Pour les oscillations droite-gauche, en situation yeux ouverts, la valeur moyenne de l´amplitude normalisée des oscillations posturales dans la bande de fréquence 0,2 Hz est de 11,39% ± 6,95; la limite de confiance supérieure à 95% est de 25%.
(D´après Gagey & Toupet, 1997)

 

   Ce paramètre est un outil, non une explication. Il affine notre capacité d´observation (figure 10).

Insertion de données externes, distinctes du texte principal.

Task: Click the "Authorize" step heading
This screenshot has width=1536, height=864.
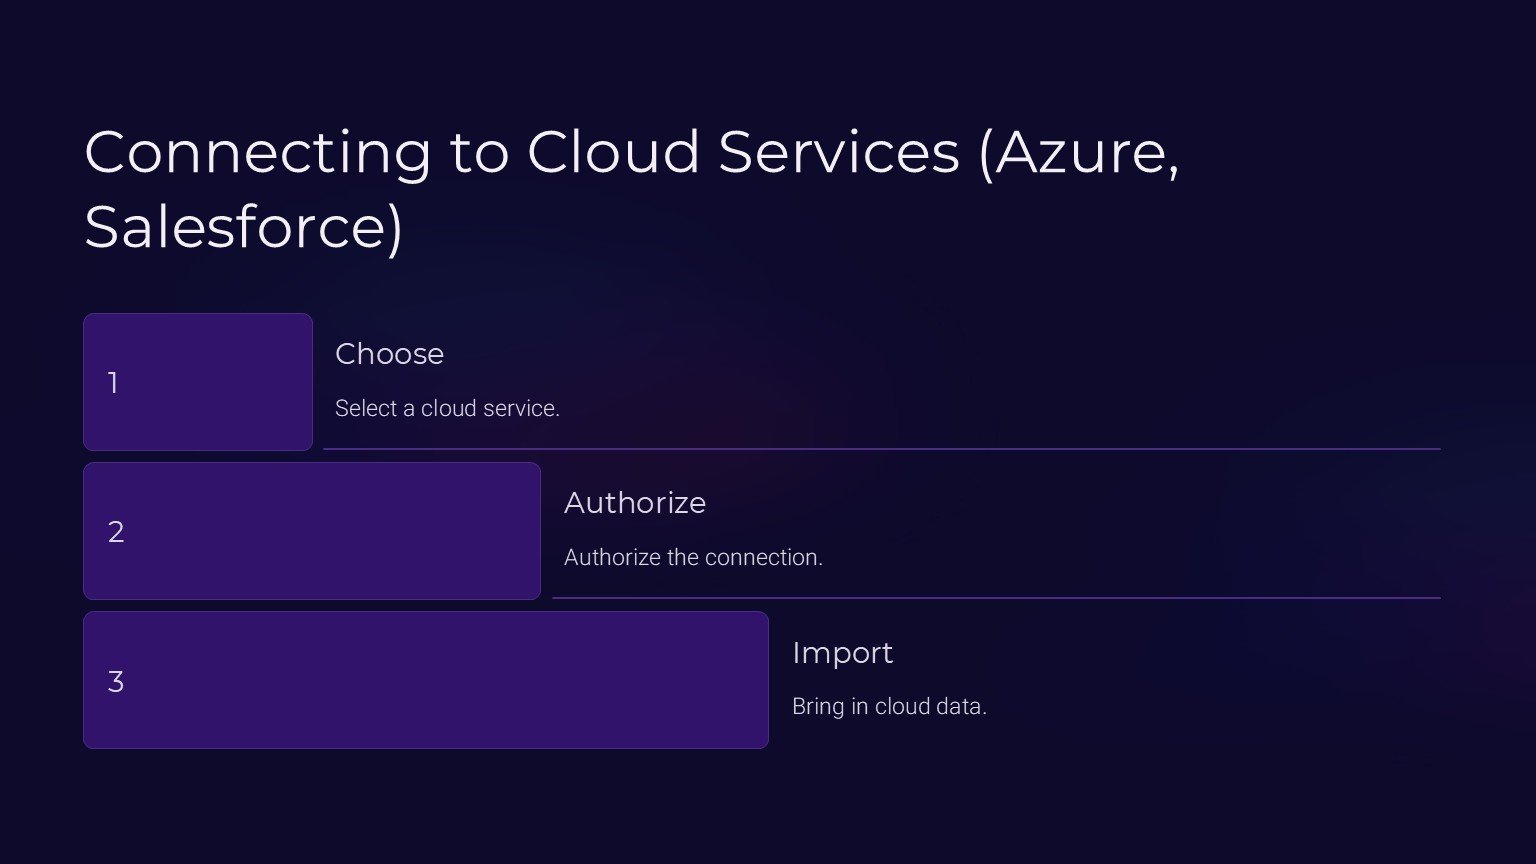Action: pos(634,503)
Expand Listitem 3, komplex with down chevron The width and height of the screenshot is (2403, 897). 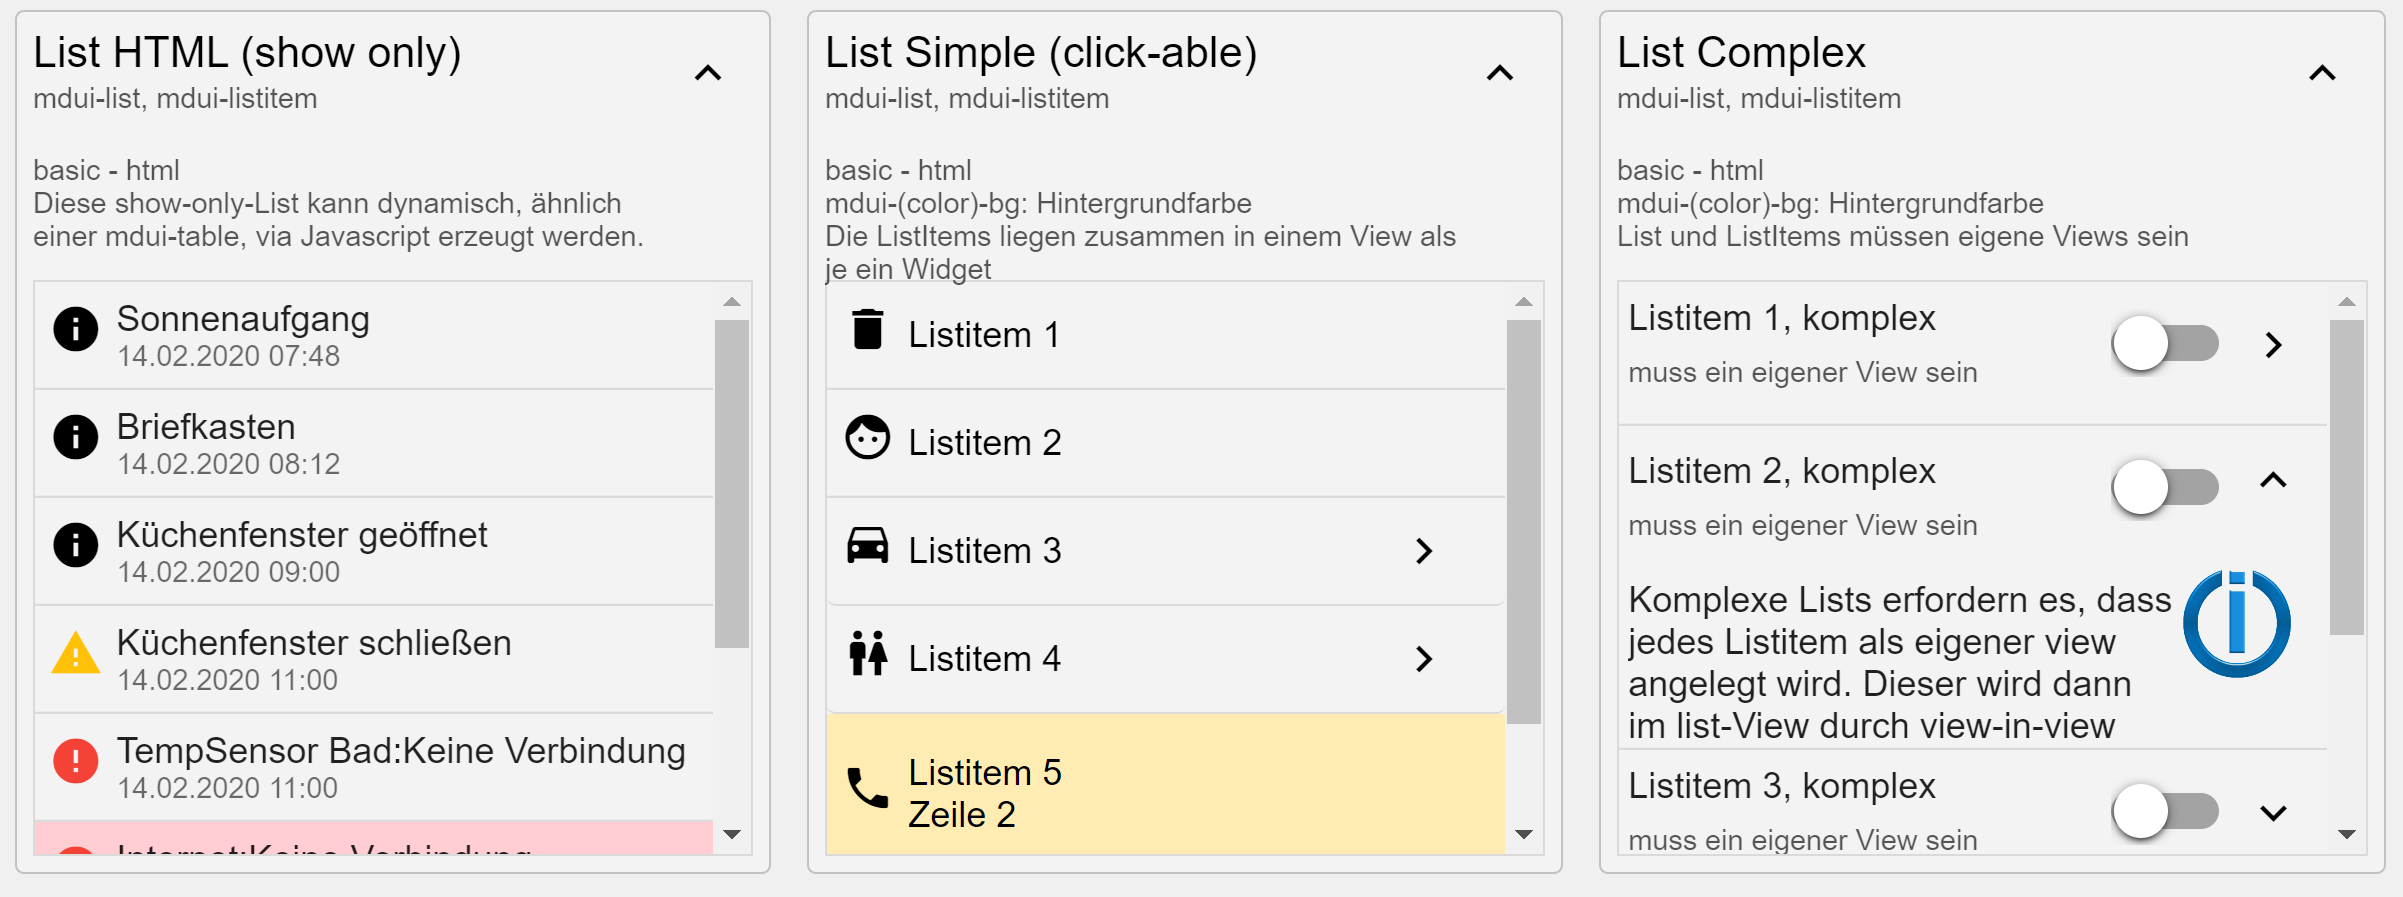[x=2274, y=813]
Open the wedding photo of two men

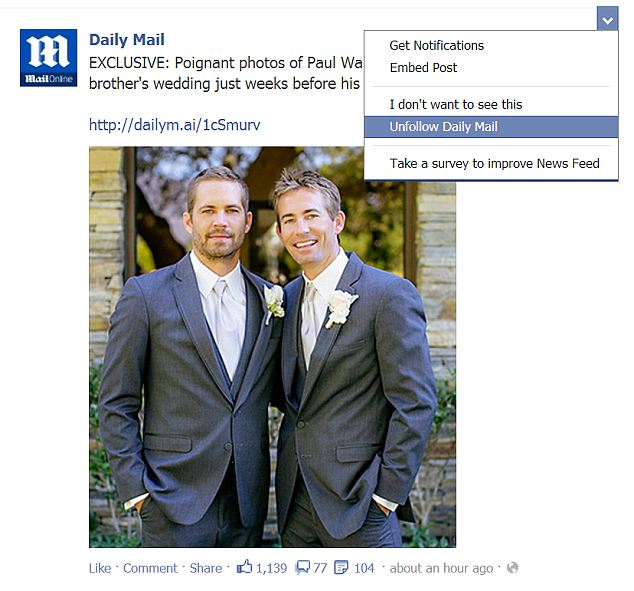click(x=272, y=347)
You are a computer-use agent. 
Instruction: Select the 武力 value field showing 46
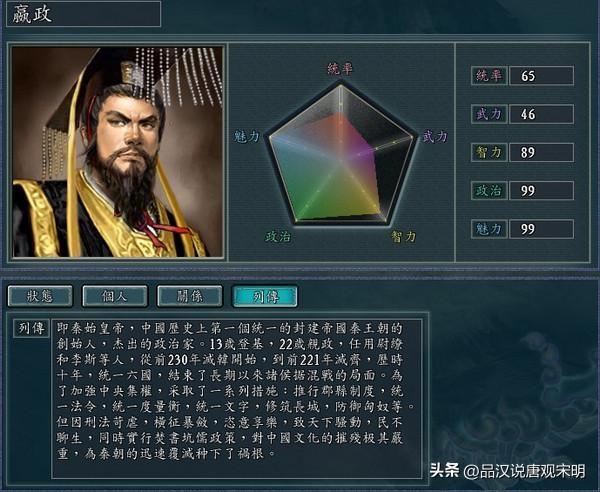pos(541,114)
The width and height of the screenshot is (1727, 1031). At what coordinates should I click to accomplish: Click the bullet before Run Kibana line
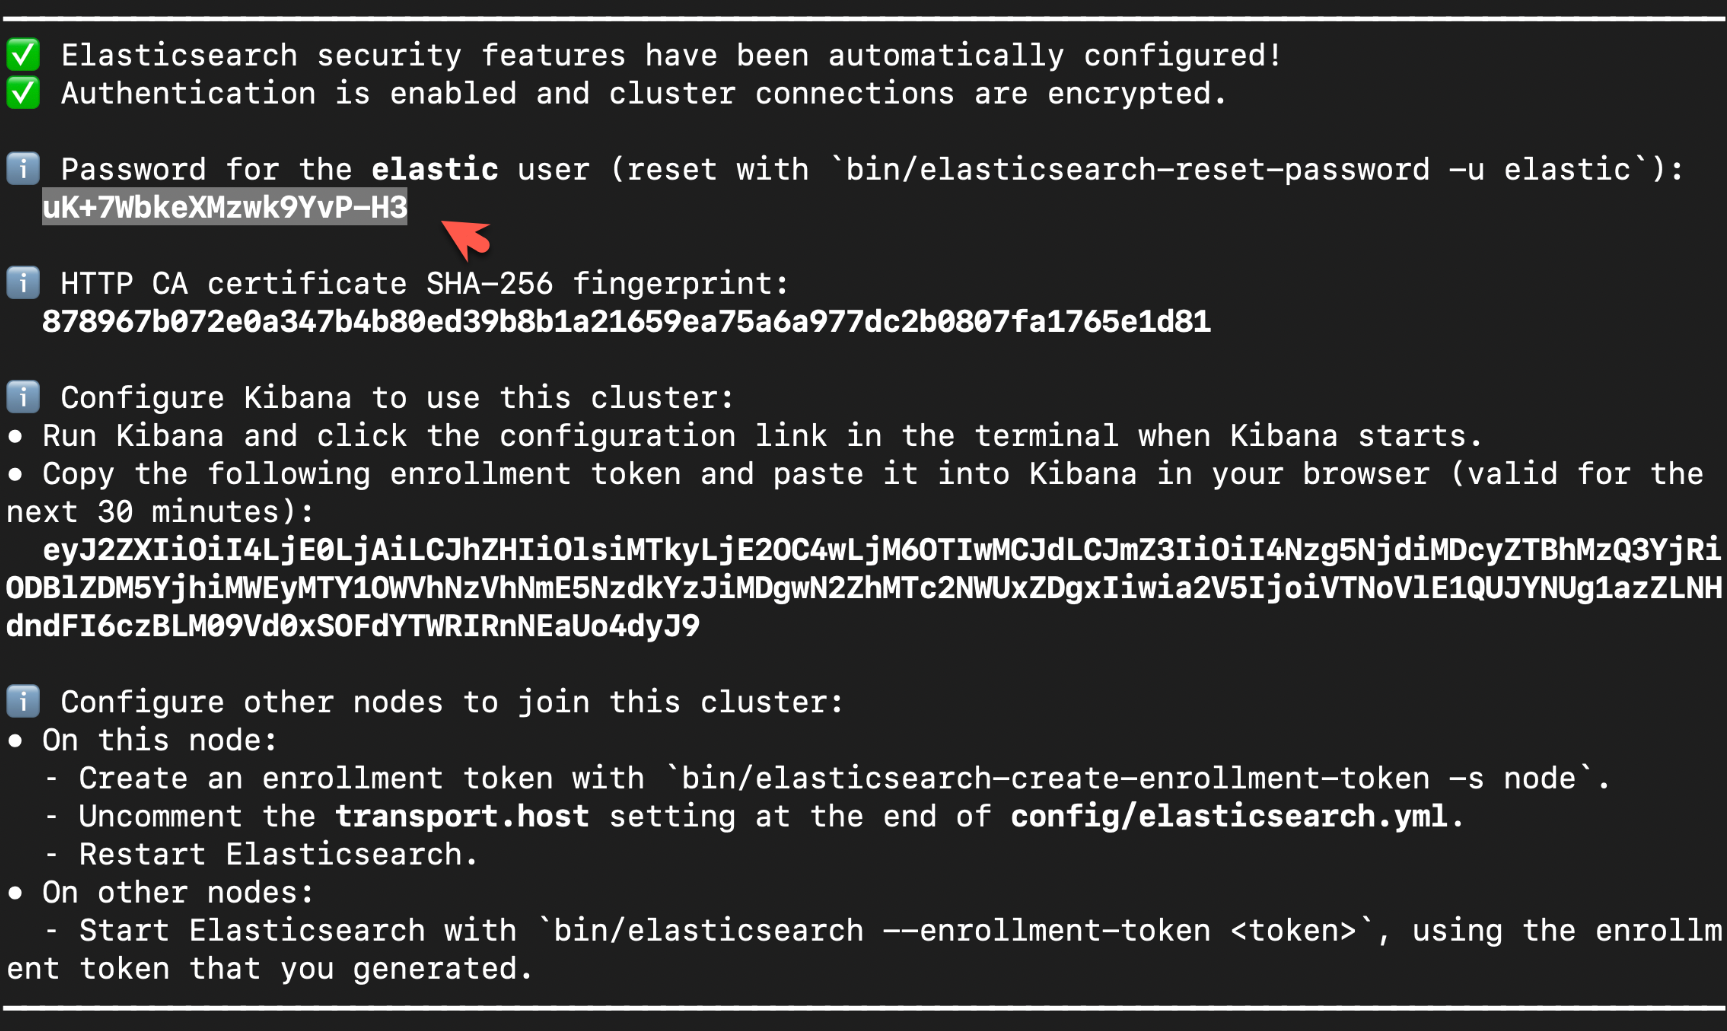point(15,436)
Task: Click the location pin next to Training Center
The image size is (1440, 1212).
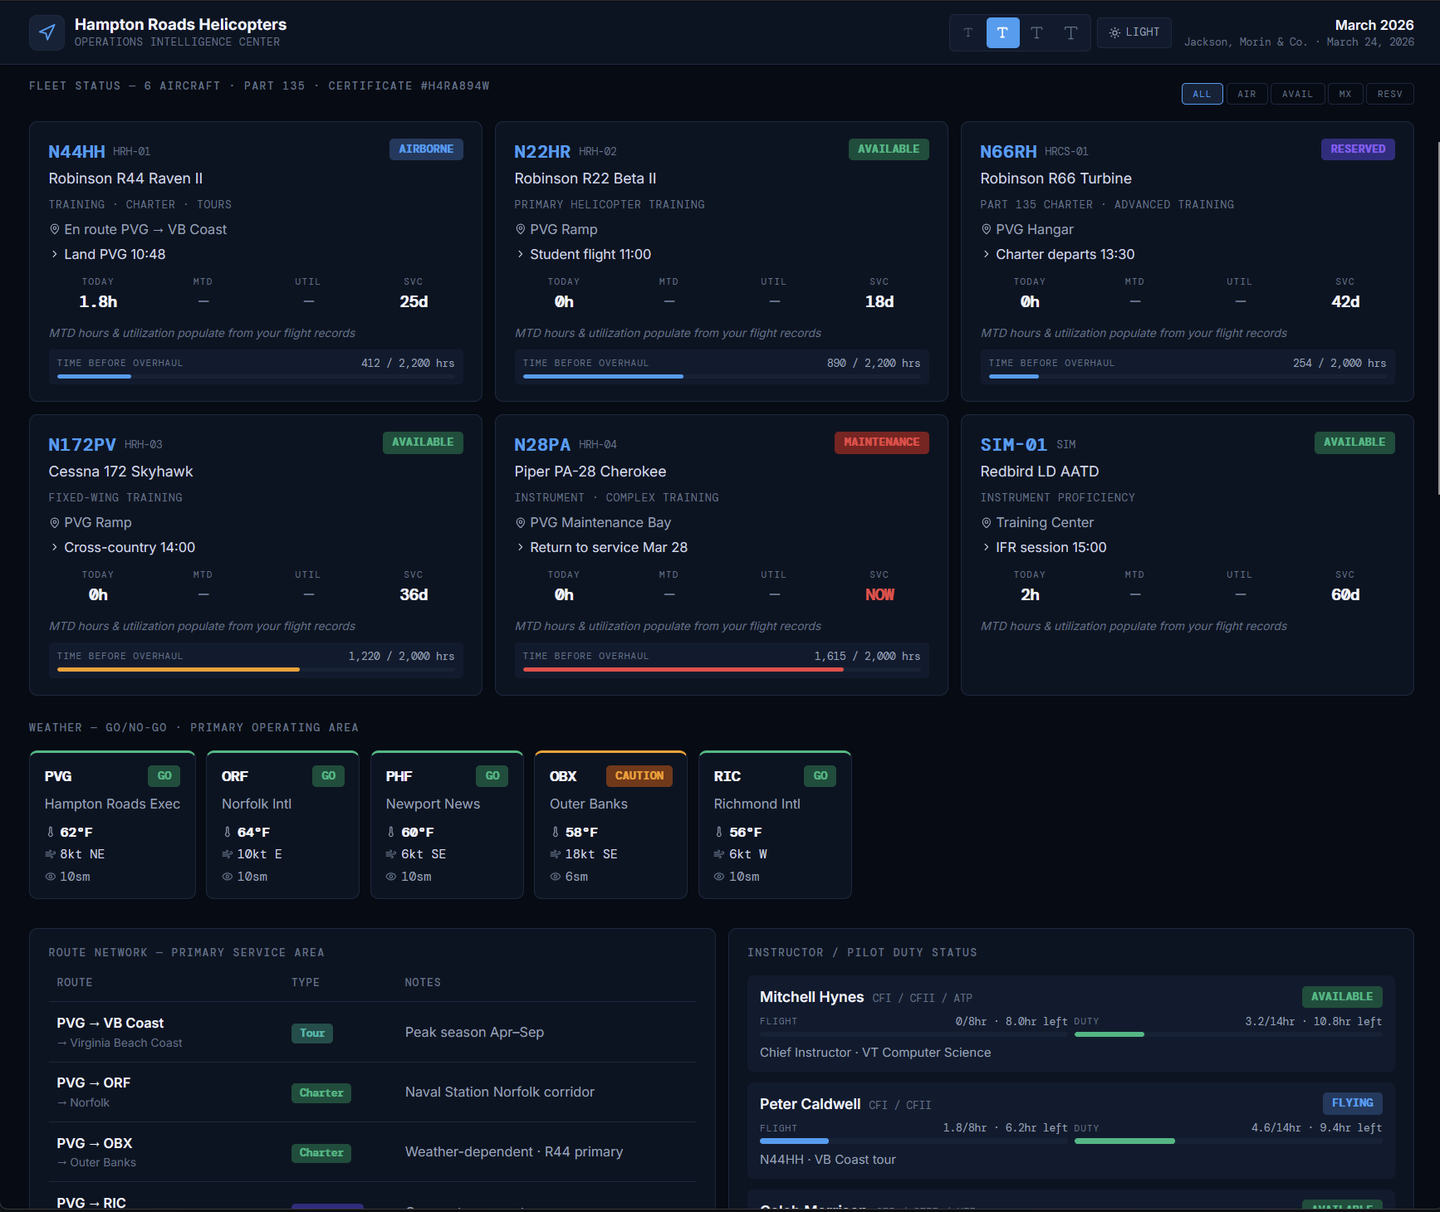Action: 986,523
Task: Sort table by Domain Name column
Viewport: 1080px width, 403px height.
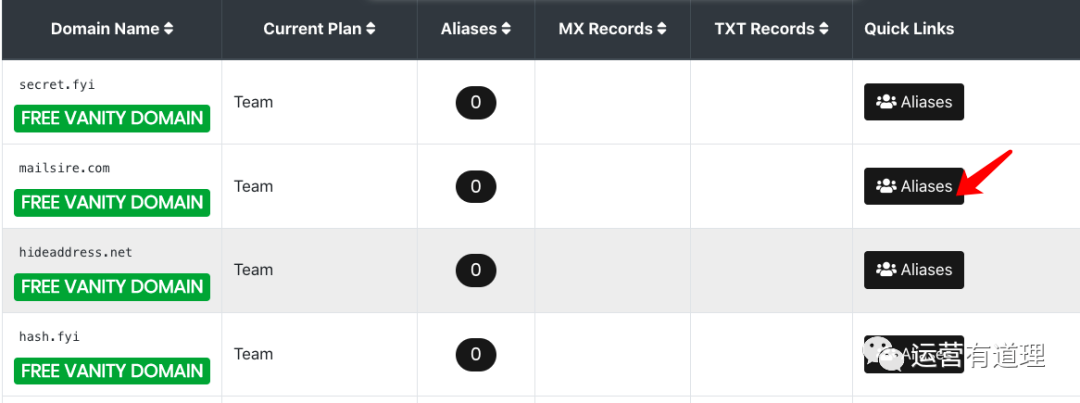Action: point(168,29)
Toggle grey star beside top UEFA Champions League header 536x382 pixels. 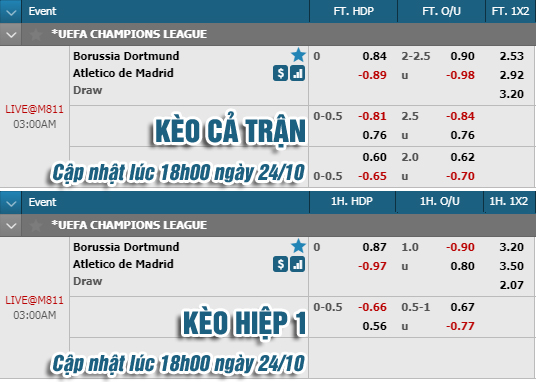[x=36, y=34]
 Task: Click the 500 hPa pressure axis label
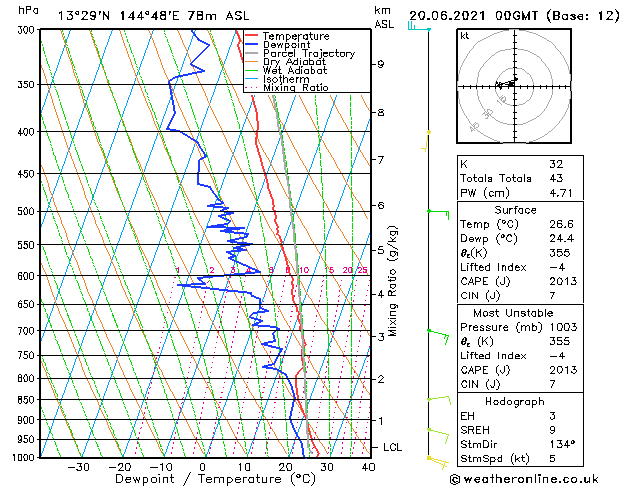(x=28, y=211)
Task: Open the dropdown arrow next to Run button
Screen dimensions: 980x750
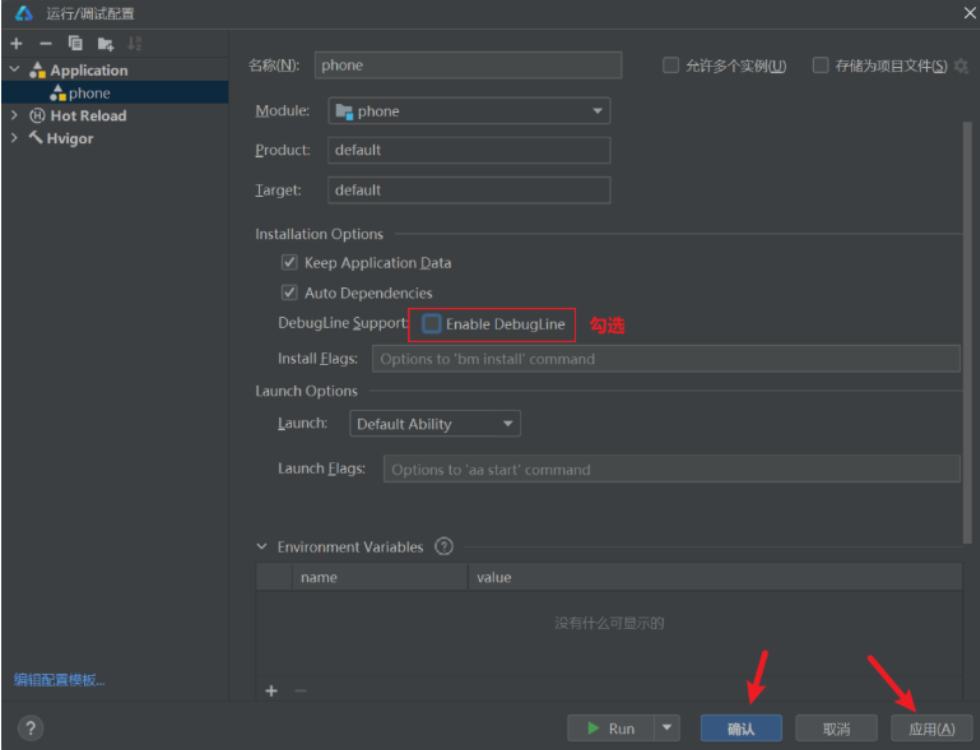Action: point(667,728)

 FIG. 10 - Étude statistique de l´évolution du paramètre ANØ2 dans une population de lombalgiques.
Moyennes et écarts-types de la distribution du paramètre aux différents temps du protocole, comparaison aux valeurs normales théoriques figurées par des lignes (*: p<0,05; **: p<0,01; ***: p<0,001; m: moyenne; s: écart-type; LC: limite de confiance supérieure à 95%).
Les flèches verticales indiquent un temps de manipulation.
L´expérience montre à l´évidence que les temps de manipulation ne doivent pas être fixés arbitrairement par un protocole rigide.
(D´après Scheibel, communication personnelle)

 

   Pour trouver le fil d´Ariane dans ce mystérieux labyrinthe des relations Posture-Ventilation, plus qu´au paramètre ANØ2 je ferais confiance aux mains des thérapeutes qui doivent palper les corps de leurs malades et se laisser guider par leurs réactions.

   Le paramètre ANØ2, lui, ne sera qu´un serviteur de cette recherche.